Roku Inc. (NASDAQ: ROKU) has announced that it will let manufacturers license reference designs for its TVs and use Roku OS to create smart TVs for sale in Europe. It expects to launch its first TVs in the U.K. toward the end of the year. Roku’s founder and chief executive Anthony Wood said in an interview that other European markets will follow.
Roku has announced that Chinese manufacturer Hisense Home Appliances Group Co. would be its first European Roku TV partner. The new Hisense Roku TV models will come in sizes ranging up to 65 inches and will support 4K Ultra HD resolutions and HDR. The models will launch in the U.K. in the fourth quarter.
Streaming company Roku started out offering players for services like Netflix, first introducing the Roku TV platform at the Consumer Electronics Show in 2014. Now, in 2019, its software runs one in three smart TVs in the United States and there are over 100 models available from over 10 brands in North America. The company has grown to reach 30.5 million U.S. households; has struck licensing deals with nearly a dozen TV makers, and has served as an aggregator for more than 7,000 channels.

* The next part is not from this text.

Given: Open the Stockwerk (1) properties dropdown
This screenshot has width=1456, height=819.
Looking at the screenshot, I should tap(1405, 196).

Roku reported that revenues grew by 59 percent in the second quarter, rising to $250 million. The company is forecasting revenues of just over $1 billion this year. Its shares have since risen more than tenfold since 2017. Wood said, “We’re the leader by a wide margin in the U.S., and we’re just starting to get serious about international markets.”

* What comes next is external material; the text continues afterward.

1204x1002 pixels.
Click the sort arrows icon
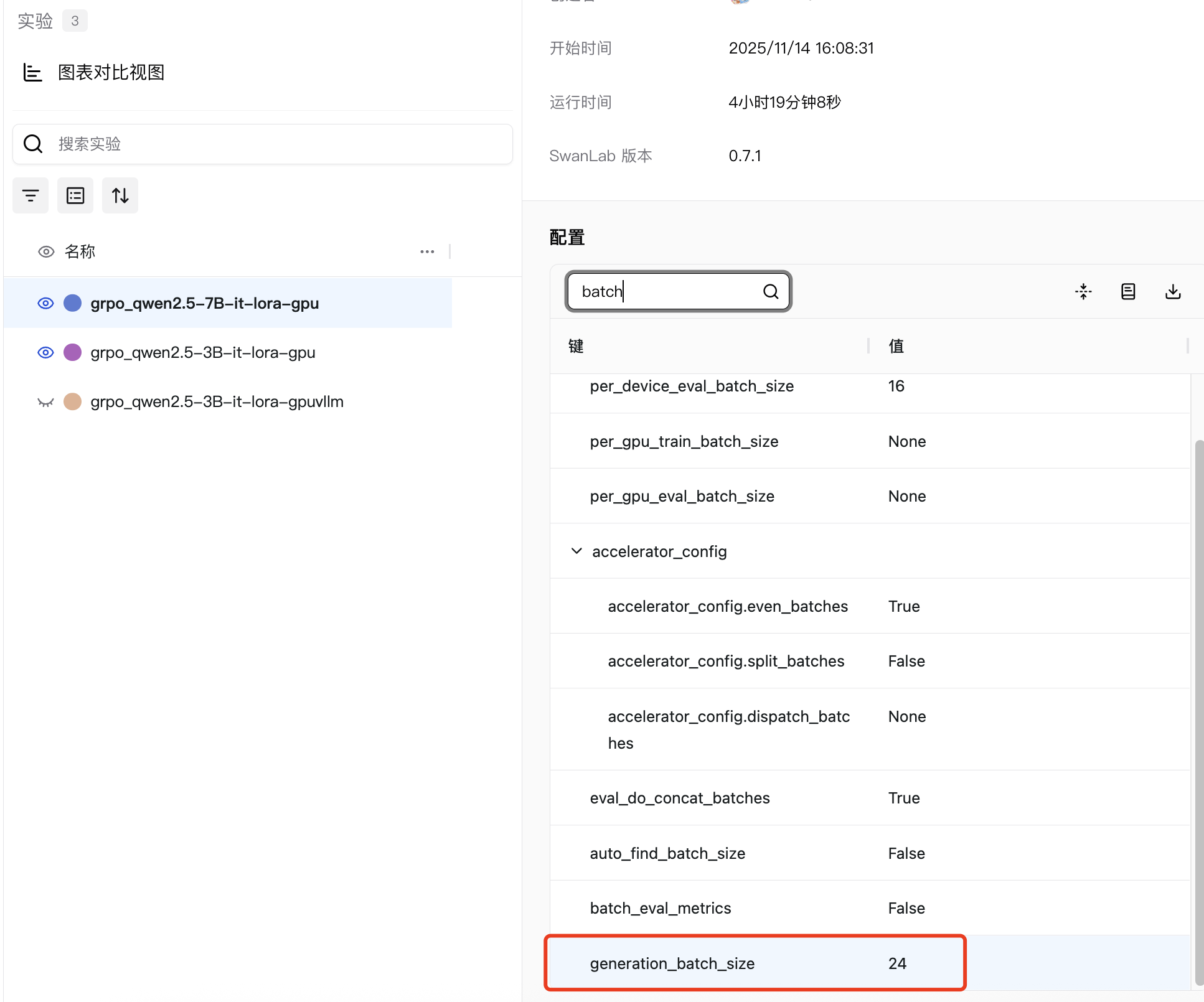(x=120, y=195)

In Europe, Roku faces a platform contest with Amazon.com Inc. that echoes the David-and-Goliath battle in music streaming between Spotify and Apple. Amazon also announced an expansion of its smart TV offering in Europe this week. Amazon is working with manufacturers Grundig, JVC, and Toshiba to bring a total of 15 Fire TV devices to market over the next year. JVC-branded TVs will be sold in the U.K. and sets made by Grundig are slated for Germany and Austria.